- Given entries
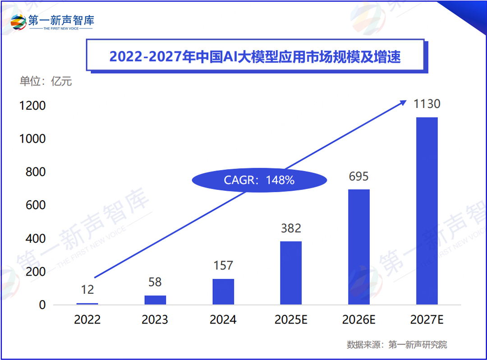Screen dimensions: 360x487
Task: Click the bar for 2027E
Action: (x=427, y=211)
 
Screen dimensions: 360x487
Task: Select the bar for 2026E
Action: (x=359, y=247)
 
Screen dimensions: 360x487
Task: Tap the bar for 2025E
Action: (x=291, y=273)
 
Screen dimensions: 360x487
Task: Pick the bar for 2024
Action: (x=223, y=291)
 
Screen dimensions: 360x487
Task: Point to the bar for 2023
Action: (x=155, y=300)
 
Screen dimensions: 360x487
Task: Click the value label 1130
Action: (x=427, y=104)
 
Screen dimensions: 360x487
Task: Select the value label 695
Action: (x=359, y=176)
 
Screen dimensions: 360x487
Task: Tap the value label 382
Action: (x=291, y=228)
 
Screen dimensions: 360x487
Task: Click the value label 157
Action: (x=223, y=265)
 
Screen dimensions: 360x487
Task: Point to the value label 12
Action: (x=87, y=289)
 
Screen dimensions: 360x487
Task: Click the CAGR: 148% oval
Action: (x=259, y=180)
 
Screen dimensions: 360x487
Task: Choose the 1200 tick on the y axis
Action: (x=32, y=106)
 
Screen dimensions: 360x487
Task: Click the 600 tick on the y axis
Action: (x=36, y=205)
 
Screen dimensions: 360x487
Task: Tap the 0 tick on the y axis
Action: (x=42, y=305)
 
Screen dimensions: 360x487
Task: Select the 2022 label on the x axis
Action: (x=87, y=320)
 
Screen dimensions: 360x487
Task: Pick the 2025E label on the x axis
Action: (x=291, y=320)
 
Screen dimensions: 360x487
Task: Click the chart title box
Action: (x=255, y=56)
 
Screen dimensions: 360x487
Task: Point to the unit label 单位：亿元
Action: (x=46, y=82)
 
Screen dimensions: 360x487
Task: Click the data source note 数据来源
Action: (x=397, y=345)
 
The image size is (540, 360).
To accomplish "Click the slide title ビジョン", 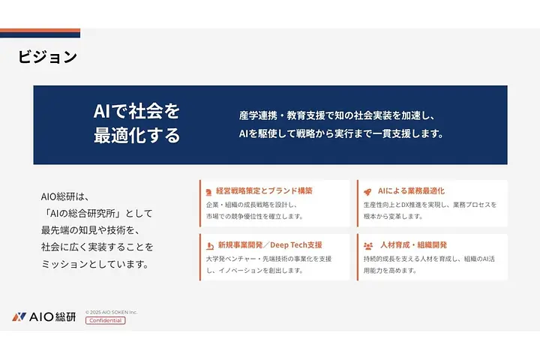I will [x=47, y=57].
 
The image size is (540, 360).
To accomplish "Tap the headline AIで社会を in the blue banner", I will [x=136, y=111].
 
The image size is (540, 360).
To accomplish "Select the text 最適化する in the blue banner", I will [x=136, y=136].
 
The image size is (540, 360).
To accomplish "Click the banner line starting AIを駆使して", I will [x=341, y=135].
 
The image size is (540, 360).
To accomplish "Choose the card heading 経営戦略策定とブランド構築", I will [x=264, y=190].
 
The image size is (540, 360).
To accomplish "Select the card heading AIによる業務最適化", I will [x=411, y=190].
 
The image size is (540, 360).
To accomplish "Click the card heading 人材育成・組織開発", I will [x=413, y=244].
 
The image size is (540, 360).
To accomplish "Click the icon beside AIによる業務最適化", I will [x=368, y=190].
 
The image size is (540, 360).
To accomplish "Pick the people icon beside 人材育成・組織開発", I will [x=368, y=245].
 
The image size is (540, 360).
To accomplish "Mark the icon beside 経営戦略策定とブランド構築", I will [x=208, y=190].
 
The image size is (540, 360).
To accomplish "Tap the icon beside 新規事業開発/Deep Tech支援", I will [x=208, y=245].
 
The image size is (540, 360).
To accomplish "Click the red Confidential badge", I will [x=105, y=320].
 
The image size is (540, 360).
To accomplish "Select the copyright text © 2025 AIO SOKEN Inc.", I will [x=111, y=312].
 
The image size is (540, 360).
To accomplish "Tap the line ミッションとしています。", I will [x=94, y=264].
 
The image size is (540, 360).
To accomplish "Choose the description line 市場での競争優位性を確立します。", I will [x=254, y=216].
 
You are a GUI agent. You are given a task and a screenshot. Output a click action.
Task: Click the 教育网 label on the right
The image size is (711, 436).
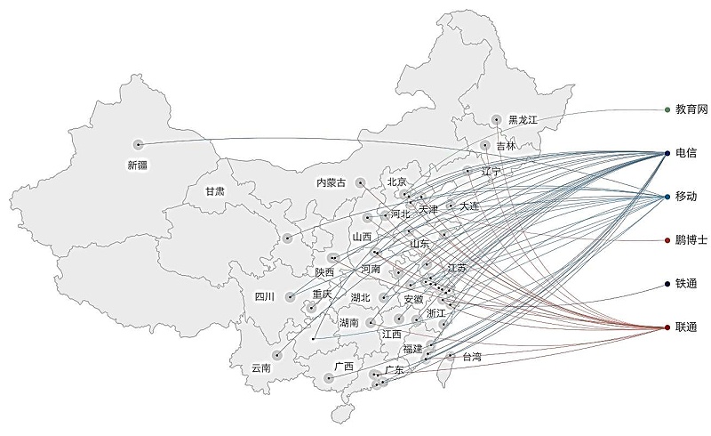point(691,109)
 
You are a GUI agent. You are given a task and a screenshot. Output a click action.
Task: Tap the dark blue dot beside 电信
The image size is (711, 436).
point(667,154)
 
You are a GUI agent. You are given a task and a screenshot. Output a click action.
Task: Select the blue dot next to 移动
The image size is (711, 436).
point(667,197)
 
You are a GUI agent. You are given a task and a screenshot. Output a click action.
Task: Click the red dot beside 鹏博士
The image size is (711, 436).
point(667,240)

...

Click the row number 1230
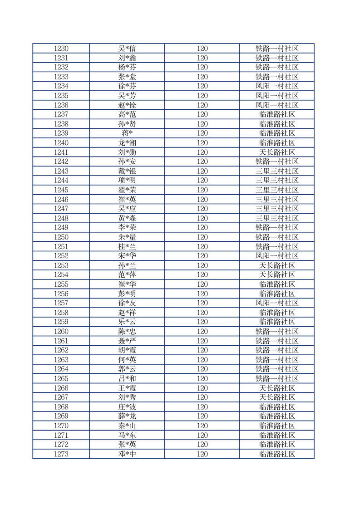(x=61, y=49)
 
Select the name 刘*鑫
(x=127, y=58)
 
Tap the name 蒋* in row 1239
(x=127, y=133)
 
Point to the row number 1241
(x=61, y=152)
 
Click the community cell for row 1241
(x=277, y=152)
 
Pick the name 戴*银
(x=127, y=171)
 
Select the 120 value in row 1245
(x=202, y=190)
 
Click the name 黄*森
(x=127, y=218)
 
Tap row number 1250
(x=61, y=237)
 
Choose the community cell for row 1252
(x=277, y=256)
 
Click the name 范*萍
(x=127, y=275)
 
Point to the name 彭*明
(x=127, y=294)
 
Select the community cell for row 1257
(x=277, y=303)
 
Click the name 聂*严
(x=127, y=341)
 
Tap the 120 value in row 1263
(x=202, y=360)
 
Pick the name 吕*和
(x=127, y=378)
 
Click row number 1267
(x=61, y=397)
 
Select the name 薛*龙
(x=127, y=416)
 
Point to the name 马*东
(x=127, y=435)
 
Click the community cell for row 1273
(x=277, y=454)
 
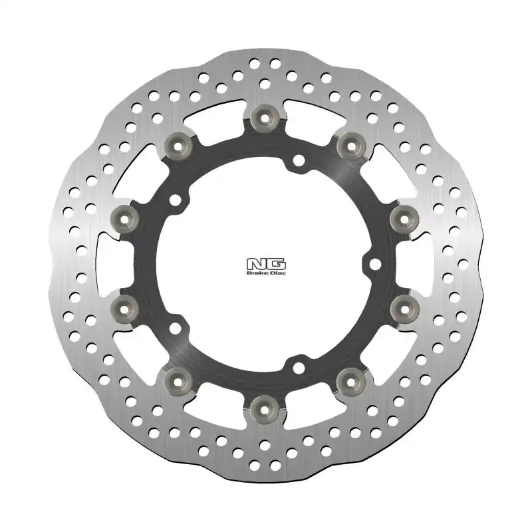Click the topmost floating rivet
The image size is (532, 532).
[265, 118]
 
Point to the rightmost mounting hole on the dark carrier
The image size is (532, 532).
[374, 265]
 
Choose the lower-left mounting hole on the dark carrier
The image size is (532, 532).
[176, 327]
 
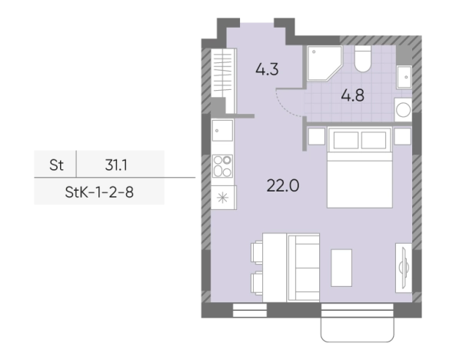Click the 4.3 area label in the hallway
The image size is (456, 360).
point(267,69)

* * *

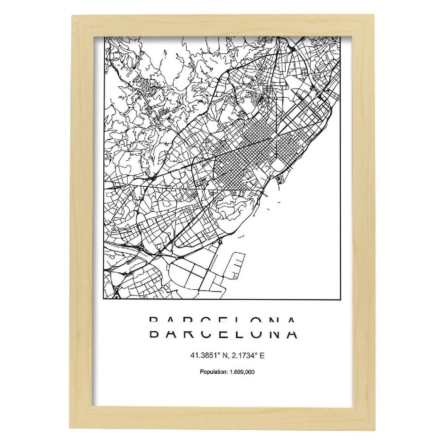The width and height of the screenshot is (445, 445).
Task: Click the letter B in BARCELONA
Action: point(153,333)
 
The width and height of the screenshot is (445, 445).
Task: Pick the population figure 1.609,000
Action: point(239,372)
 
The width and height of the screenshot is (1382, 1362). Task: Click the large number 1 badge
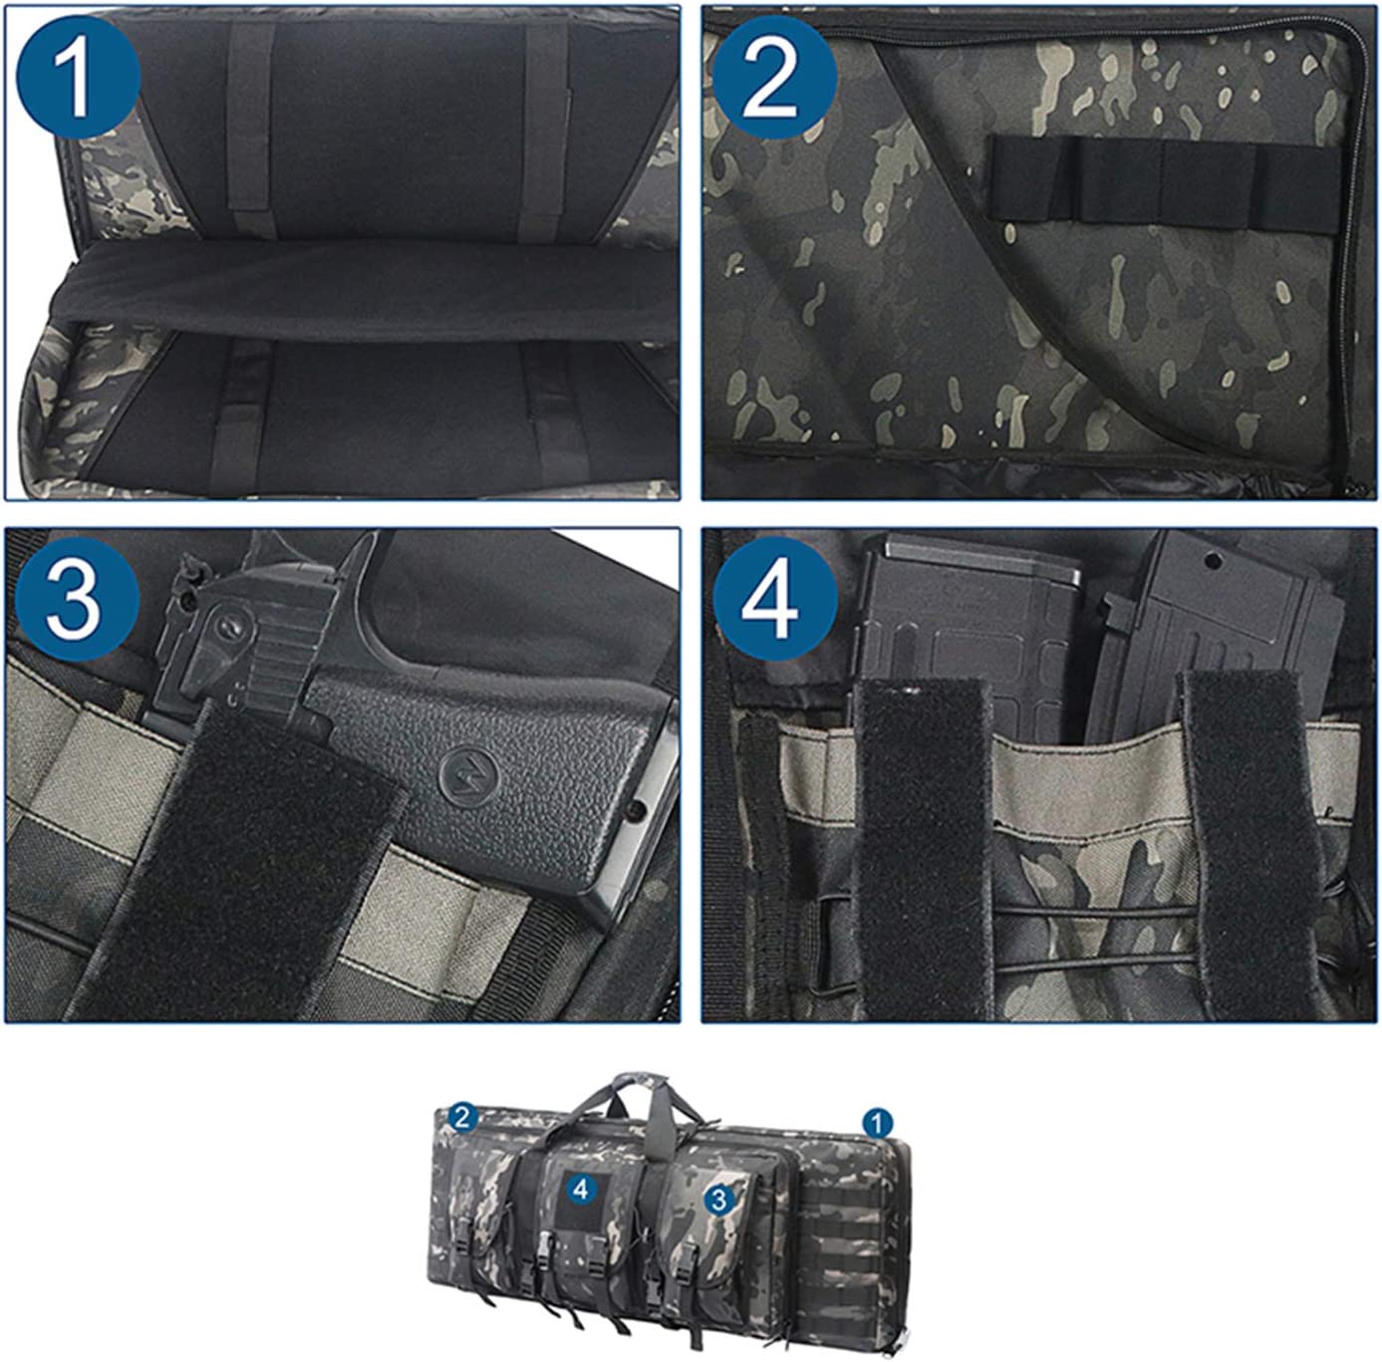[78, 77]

- Stated goal
Rewrite the lines from the one containing "Tap row number 1250" through the one containing "point(267,69)", both included, as a numbered list without blank lines. Leave out the pictures.

- Task solution
1. Tap row number 1250
2. (x=61, y=237)
3. Choose the community cell for row 1252
4. (x=277, y=256)
5. Click the name 范*萍
6. (x=127, y=275)
7. Point to the name 彭*明
8. (x=127, y=294)
9. Select the community cell for row 1257
10. (x=277, y=303)
11. Click the name 聂*严
12. (x=127, y=341)
13. Tap the 120 value in row 1263
14. (x=202, y=360)
15. Pick the name 吕*和
16. (x=127, y=378)
17. Click row number 1267
18. (x=61, y=397)
19. Select the name 薛*龙
20. (x=127, y=416)
21. Point to the name 马*东
22. (x=127, y=435)
23. Click the community cell for row 1273
24. (x=277, y=454)
25. Click the topmost floating rivet
26. The image size is (532, 532).
27. [265, 118]
28. Point to the rightmost mounting hole on the dark carrier
29. The image size is (532, 532).
30. [374, 265]
31. Choose the lower-left mounting hole on the dark carrier
32. The image size is (532, 532).
33. [176, 327]
34. Click the 4.3 area label in the hallway
35. The image size is (456, 360).
36. point(267,69)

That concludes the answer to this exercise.